One hundred thirty-five (38%) patients were locally treated with radiation therapy only, and 224 (62%) underwent surgery; surgery was combined with radiation therapy in 94 patients. Two hundred six patients underwent a limb-salvage surgical procedure, and 17 patients had a limb amputated. Surgical margins were wide in 195 (87%) patients, marginal in 22 (10%) patients, and intralesional in seven (3%) patients.

Histologic Response to Chemotherapy
After surgery, all specimens were carefully studied, and surface-labeled histologic sections were created. Surgical margins were evaluated according to Enneking et al.19 The extent of viable tumor that survived preoperative chemotherapy was evaluated according to a previously described method, and the response to chemotherapy was graded according to the classification of Picci et al15: grade I, macroscopic foci of viable tumor cells, as identified either by individual nodules that are larger than a x10 magnification field or by smaller scattered nodules that, taken together, occupy an area greater than a x10 field; grade II, isolated microscopic nodules of viable tumor cells that, taken together, occupy an area smaller than a x10 field; and grade III, no viable tumor cells at all. The histologic response was evaluated in 174 of the 193 patients who were surgically treated after induction chemotherapy: 67 (38.5%) responses were classified as grade III, 42 (24%) were classified as grade II, and 65 (37.5%) were classified as grade I.

Follow-Up
With follow-up periods ranging between 3.5 and 19 years (mean, 10.5 years), 201 (56.3%) patients remained continuously free of disease, whereas 150 (42%) patients relapsed. The mean time to relapse was 25.5 months (range, 2 to 110 months). Two (0.6%) patients died of chemotherapy-related toxicity (sepsis during myelodepression and doxorubicin cardiomyopathy during remission). In four (1.1%) patients, a radiation-induced osteosarcoma developed at intervals of 4 to 20 years after the beginning of radiation therapy. The 3-, 5-, and 10-year cumulative probabilities of EFS were 66%, 60%, and 55%, respectively. Forty-two (12%) patients developed local recurrences that, in all but one case, were associated with metastases.

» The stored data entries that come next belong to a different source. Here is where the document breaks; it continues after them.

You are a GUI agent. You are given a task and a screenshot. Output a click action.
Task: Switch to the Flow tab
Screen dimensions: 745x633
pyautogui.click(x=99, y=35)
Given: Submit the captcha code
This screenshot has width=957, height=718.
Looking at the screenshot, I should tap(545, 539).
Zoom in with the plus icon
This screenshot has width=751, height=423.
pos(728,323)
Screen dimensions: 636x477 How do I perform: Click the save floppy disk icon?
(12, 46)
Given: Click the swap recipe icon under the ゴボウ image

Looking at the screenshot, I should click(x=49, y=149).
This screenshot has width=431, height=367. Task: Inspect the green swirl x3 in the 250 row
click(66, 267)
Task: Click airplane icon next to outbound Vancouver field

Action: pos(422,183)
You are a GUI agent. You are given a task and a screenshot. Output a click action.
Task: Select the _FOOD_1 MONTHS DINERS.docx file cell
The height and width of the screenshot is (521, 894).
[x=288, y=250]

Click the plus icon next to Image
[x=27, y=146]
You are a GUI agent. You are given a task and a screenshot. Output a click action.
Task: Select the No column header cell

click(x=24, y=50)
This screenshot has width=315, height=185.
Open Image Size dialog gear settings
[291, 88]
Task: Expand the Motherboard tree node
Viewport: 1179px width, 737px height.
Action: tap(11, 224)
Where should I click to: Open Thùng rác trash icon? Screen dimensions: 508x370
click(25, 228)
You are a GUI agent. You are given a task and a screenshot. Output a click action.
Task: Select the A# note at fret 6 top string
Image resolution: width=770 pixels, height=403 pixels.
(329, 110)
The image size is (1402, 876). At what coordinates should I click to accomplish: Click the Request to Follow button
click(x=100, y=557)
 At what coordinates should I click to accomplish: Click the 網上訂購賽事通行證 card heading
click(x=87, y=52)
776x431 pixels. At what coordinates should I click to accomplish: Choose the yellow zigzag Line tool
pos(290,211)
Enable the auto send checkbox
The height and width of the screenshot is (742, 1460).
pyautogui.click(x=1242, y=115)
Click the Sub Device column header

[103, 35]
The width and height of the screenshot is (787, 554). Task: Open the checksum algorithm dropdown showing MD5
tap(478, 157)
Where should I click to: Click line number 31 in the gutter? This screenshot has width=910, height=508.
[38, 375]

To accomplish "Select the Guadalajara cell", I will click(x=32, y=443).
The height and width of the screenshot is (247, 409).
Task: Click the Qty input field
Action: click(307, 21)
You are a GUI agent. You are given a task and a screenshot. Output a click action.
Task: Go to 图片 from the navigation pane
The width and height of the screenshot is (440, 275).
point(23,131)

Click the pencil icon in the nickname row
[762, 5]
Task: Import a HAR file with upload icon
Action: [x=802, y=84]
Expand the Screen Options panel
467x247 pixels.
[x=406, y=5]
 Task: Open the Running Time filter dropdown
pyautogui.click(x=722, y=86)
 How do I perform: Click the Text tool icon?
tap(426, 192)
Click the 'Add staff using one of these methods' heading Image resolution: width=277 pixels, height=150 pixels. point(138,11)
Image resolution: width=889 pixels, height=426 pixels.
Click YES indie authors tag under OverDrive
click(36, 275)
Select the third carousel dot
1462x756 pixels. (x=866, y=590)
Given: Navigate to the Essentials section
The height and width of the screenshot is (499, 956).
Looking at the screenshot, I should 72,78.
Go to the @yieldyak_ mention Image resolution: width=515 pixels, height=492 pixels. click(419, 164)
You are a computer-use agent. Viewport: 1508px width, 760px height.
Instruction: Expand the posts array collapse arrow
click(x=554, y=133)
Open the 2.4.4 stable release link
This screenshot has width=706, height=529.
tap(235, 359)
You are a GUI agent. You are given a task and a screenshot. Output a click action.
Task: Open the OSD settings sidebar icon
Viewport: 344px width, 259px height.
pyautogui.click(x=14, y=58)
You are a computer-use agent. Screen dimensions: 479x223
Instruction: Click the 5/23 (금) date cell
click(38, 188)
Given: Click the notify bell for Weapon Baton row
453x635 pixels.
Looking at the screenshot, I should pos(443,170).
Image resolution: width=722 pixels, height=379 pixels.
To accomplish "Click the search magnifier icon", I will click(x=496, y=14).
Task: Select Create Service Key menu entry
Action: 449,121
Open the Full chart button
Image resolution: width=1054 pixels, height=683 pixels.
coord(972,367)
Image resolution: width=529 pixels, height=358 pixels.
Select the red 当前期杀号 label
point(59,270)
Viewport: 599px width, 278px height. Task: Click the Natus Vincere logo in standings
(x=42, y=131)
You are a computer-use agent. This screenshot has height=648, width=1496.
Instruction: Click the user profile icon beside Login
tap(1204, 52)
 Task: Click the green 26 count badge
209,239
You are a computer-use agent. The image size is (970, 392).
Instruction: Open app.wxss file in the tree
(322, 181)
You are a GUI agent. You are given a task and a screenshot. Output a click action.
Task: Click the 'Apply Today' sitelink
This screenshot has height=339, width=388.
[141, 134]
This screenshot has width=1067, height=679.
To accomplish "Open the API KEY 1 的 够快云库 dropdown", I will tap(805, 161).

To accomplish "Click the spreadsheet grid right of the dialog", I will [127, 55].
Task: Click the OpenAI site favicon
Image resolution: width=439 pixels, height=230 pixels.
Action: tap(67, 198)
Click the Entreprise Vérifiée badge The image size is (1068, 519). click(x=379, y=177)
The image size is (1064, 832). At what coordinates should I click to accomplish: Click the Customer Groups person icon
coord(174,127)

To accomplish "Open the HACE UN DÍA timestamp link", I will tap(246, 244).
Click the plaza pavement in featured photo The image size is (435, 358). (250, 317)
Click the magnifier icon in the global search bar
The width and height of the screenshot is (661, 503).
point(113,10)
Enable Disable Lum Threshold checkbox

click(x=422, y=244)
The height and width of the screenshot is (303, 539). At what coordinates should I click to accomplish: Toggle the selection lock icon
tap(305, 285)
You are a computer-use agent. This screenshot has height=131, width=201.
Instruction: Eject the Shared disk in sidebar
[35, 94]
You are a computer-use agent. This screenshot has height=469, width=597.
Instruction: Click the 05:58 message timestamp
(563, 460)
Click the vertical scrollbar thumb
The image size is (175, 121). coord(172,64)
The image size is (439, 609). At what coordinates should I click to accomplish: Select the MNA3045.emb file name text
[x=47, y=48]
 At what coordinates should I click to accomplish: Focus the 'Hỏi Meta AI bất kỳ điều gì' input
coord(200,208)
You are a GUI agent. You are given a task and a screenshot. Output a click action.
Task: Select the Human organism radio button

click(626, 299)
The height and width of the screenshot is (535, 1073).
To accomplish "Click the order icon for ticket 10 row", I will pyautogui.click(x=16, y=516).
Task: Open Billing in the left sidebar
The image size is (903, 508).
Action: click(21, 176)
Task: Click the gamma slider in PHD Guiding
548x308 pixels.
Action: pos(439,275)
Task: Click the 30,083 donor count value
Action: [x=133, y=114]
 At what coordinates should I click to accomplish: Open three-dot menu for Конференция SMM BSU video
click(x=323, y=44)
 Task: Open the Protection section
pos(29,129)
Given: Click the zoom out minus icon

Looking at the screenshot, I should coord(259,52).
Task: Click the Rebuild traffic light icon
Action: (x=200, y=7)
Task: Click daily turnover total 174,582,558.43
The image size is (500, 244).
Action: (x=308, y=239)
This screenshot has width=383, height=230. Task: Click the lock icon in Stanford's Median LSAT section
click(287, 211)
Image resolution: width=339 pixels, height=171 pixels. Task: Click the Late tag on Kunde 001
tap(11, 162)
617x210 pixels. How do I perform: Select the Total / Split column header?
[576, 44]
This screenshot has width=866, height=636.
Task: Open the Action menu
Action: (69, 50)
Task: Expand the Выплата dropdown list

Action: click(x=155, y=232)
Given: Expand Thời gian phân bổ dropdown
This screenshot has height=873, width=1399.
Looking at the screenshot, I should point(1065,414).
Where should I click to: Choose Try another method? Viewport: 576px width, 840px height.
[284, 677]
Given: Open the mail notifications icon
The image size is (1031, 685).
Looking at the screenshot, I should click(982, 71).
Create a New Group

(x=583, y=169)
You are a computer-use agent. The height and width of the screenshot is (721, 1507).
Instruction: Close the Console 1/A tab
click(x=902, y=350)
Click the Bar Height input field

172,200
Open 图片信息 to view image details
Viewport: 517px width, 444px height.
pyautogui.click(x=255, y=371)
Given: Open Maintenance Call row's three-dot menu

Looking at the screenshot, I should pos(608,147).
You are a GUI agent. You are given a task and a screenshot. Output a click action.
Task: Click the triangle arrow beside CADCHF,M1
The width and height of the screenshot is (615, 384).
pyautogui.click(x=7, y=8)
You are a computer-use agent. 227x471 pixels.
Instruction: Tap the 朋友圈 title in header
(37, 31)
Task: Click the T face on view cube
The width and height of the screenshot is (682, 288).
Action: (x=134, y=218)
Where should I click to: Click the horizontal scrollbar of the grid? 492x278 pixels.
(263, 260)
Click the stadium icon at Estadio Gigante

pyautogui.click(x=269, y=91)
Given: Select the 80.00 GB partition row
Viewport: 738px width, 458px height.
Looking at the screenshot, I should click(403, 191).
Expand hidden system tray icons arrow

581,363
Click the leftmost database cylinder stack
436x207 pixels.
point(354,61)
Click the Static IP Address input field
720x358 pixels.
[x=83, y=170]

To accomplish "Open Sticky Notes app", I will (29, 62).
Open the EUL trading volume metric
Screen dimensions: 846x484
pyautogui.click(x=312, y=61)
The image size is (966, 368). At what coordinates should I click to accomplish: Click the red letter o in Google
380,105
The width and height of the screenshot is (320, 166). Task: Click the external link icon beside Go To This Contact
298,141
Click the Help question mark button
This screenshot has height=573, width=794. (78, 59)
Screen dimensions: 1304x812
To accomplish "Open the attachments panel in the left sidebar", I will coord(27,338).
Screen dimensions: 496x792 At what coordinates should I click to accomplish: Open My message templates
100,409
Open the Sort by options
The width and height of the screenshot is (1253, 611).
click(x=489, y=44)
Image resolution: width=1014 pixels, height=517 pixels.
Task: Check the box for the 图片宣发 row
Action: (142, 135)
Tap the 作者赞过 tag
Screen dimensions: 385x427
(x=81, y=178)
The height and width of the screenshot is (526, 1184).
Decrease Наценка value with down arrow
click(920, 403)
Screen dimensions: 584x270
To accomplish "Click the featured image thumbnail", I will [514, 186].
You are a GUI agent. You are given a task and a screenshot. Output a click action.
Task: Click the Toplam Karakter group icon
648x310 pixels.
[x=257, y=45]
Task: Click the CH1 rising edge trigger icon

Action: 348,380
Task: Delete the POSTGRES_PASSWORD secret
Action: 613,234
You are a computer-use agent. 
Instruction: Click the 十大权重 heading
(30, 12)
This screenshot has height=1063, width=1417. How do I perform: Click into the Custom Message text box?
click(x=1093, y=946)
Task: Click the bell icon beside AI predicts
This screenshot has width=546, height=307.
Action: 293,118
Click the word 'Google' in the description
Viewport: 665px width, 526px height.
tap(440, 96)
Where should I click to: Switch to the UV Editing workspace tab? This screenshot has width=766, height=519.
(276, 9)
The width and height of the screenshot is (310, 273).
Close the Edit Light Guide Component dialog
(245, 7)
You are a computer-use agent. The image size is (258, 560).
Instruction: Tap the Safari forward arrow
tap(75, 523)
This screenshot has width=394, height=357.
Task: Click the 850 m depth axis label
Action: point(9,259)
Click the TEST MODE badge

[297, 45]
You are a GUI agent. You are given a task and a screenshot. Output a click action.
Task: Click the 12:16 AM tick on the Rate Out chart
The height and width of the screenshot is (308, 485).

With regard to type of local treatment, the rate of local recurrence was 19% (26 of 135 patients) for patients treated only with radiation therapy, 6% (eight of 130 patients) for those treated with surgery only, and 8.5% (eight of 94 patients) for those treated with surgery and radiation therapy. Local recurrence developed in 15 (7%) of the 207 patients who had undergone surgical resection and in one (6%) of the 17 patients who had undergone amputations. With regard to surgical margins, the rate of local recurrence was 14% ( three of 22 patients) for patients with marginal surgical margins, 14% (one of seven patients) for those with intralesional surgical margins, and 6% (12 of 195) for those with wide surgical margins. In 19 patients, local recurrence was the first adverse event; in 16 patients, local recurrence and metastasis occurred contemporaneously; and in six patients, local recurrence occurred after metastases appeared. In all of these patients, metastases first appeared in the lungs in 22 cases and in the bones in 19.

One hundred eight patients (30.1%) relapsed with metastases. In 47 of these patients, metastases appeared in the lung; in 45 patients, in the bones; in 14 patients, in both sites; and in two patients, in the CNS.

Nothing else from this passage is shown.